## INSTRUCTIONS FOR THE TASK
Set down, word for word, the line with "You are a GUI" and the lines after it through the final line of the data below, without pictures.

------------

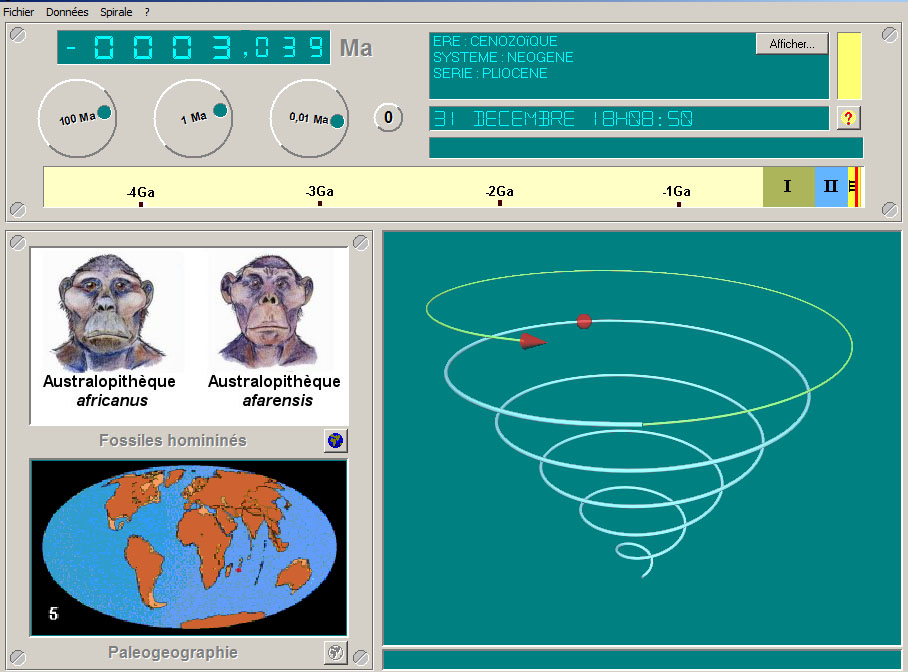Click the 1 Ma dial knob
The image size is (908, 672).
click(220, 111)
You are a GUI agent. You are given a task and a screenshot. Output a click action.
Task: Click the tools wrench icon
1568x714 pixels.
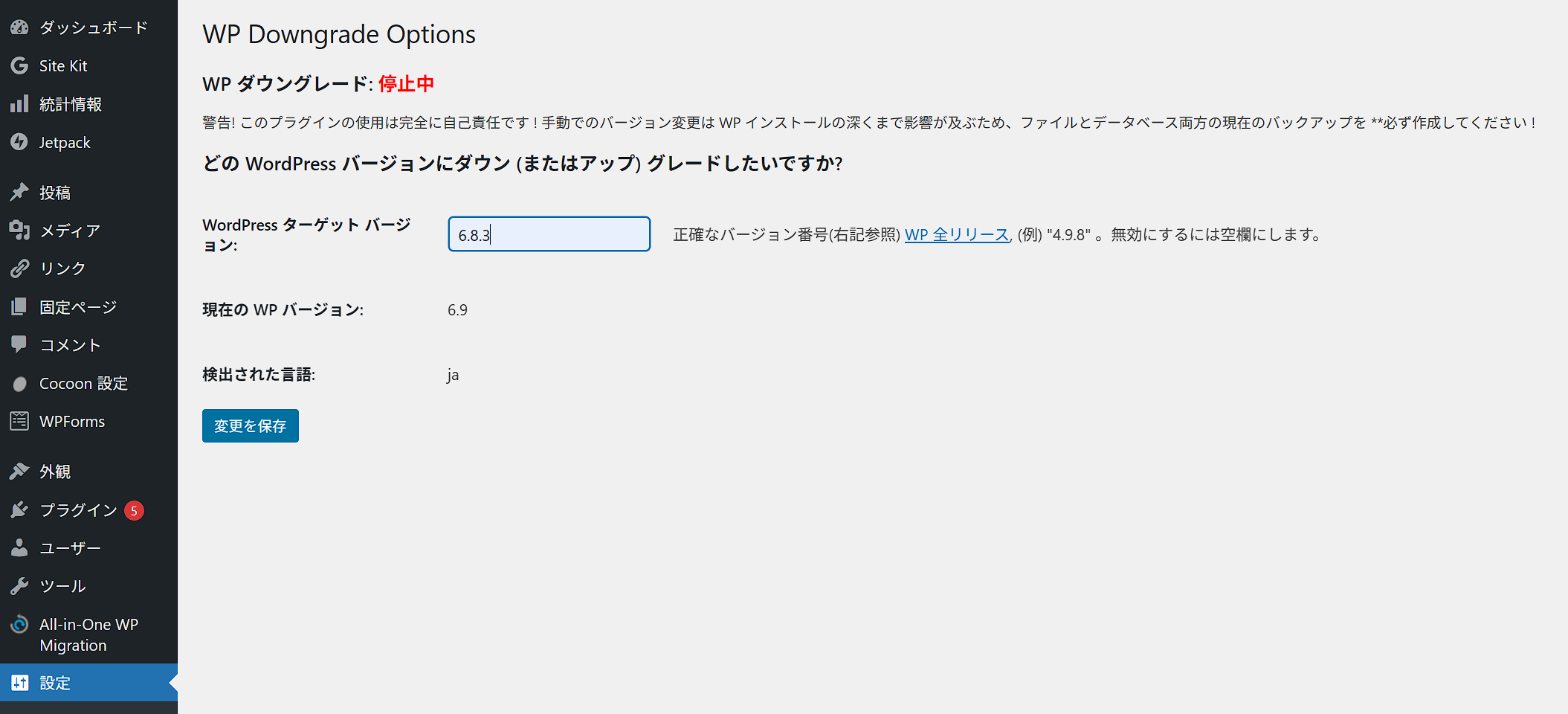[19, 586]
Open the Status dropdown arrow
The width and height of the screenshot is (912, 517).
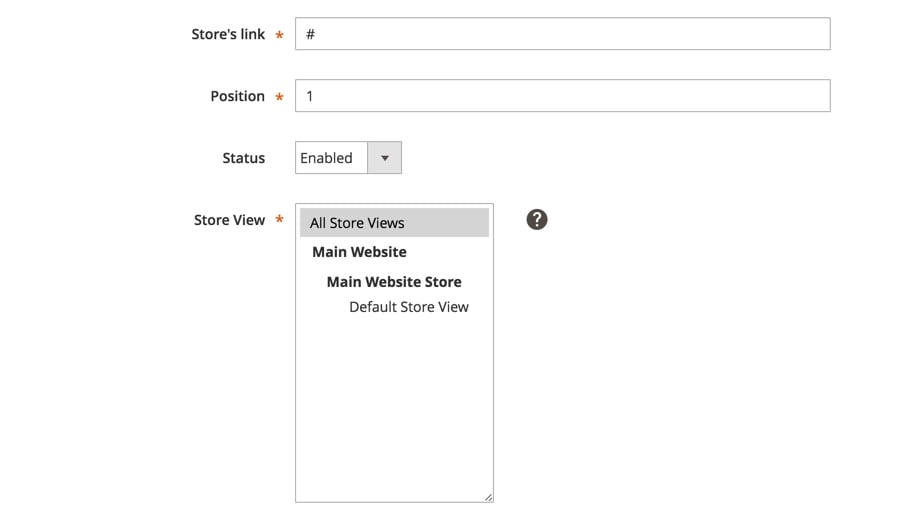click(384, 158)
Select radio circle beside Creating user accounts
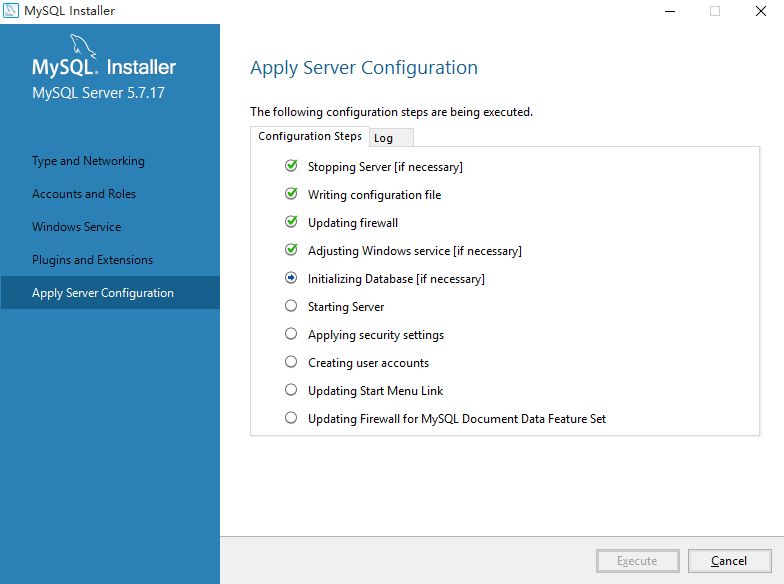The height and width of the screenshot is (584, 784). [291, 362]
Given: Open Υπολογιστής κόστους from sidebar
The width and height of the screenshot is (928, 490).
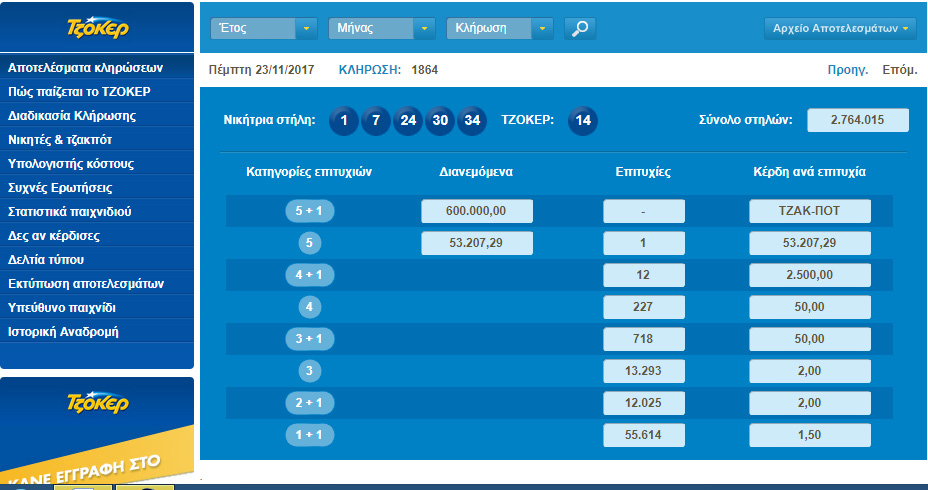Looking at the screenshot, I should coord(71,164).
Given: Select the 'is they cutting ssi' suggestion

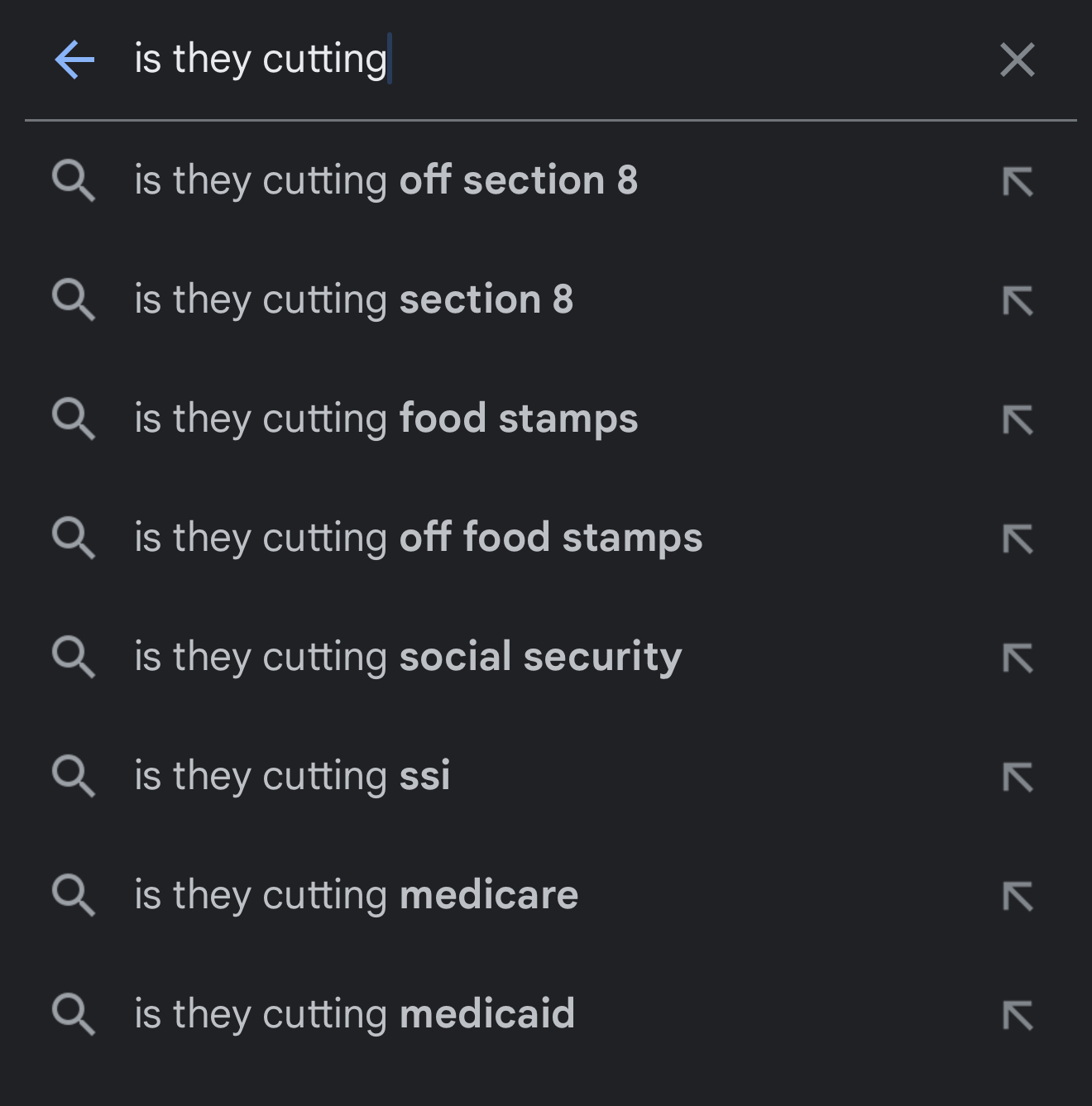Looking at the screenshot, I should [x=292, y=776].
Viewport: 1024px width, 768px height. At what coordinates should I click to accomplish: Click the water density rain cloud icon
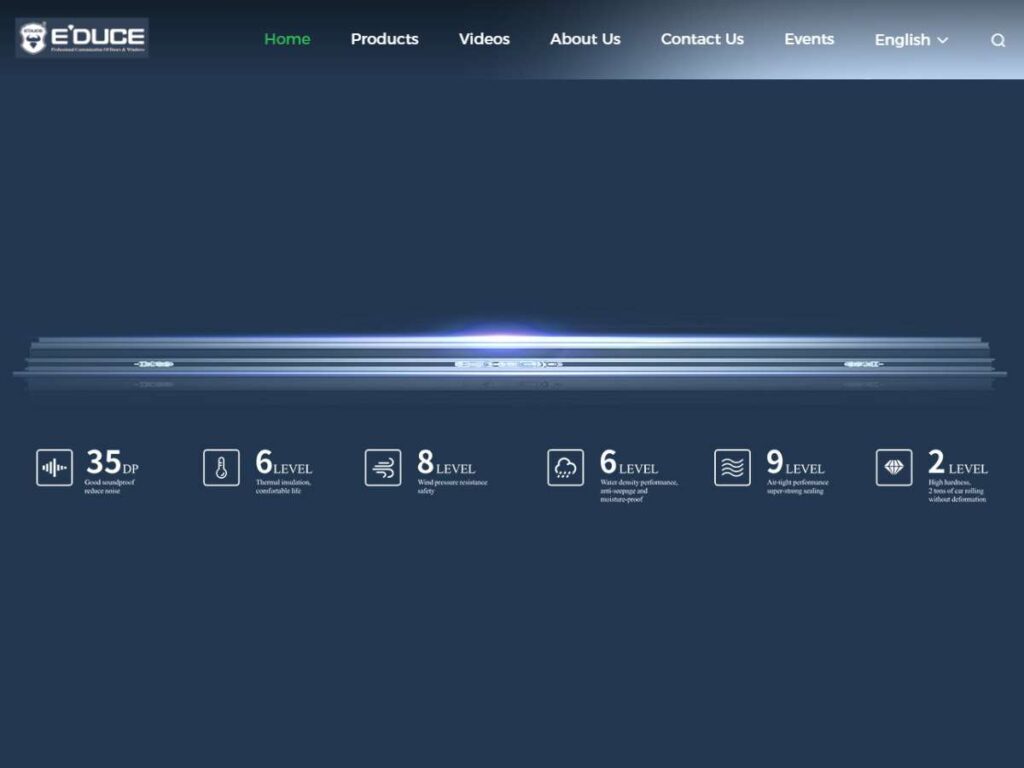[x=565, y=467]
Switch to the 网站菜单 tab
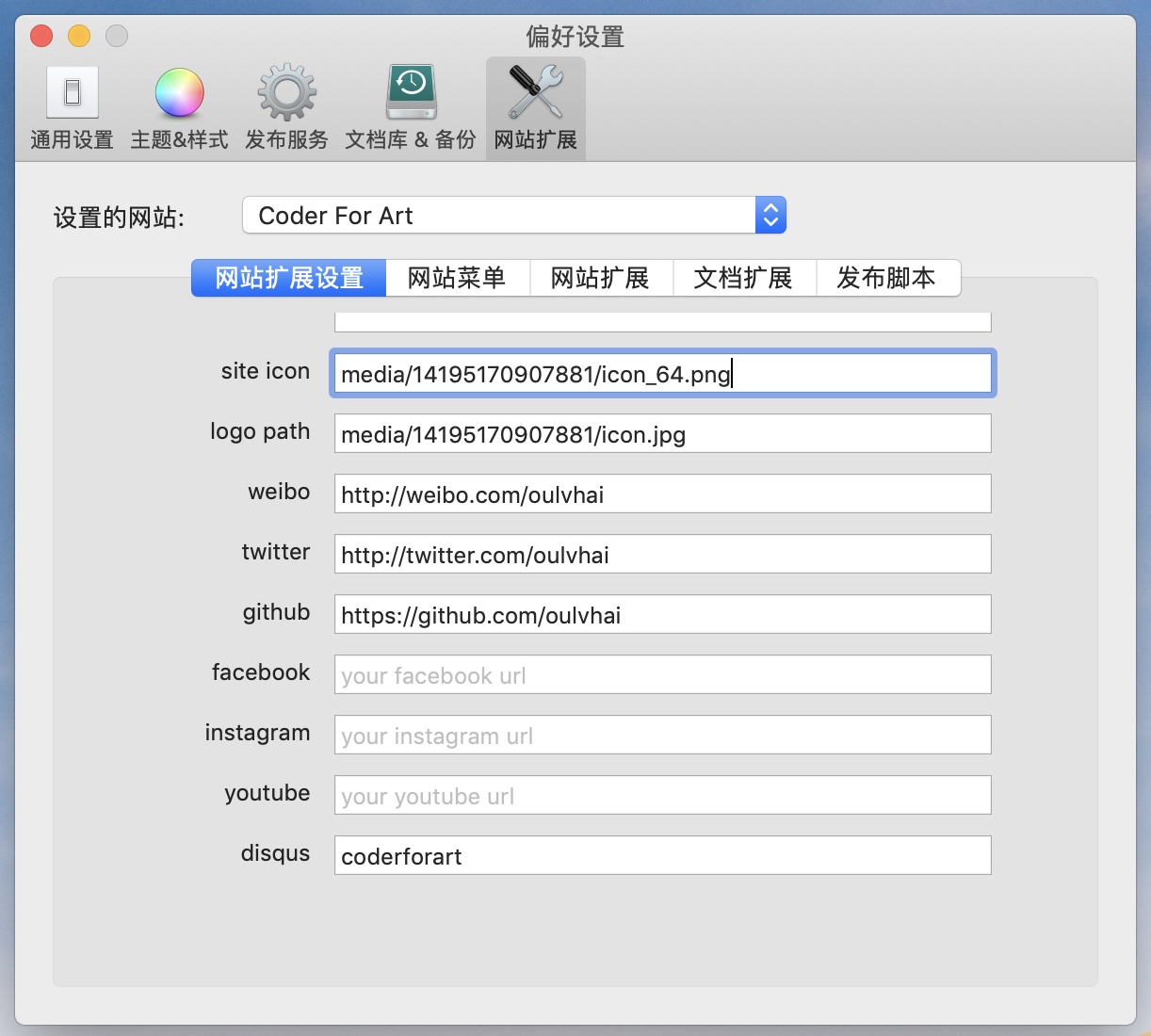1151x1036 pixels. click(457, 279)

------------

## SOLUTION FOR THIS TASK
You are a GUI agent. You are given a task and a screenshot. Output a click action.
Task: Click the tools wrench icon
1568x714 pixels.
[19, 586]
Open the Status dropdown arrow
The width and height of the screenshot is (912, 517).
click(384, 158)
Select radio circle beside Creating user accounts
The height and width of the screenshot is (584, 784). [291, 362]
Given: Open Υπολογιστής κόστους from sidebar
The width and height of the screenshot is (928, 490).
Looking at the screenshot, I should coord(71,164).
Given: Select the 'is they cutting ssi' suggestion

Looking at the screenshot, I should [x=292, y=776].
Viewport: 1024px width, 768px height. At what coordinates should I click to accomplish: Click the water density rain cloud icon
[x=565, y=467]
Switch to the 网站菜单 tab
1151x1036 pixels. click(457, 279)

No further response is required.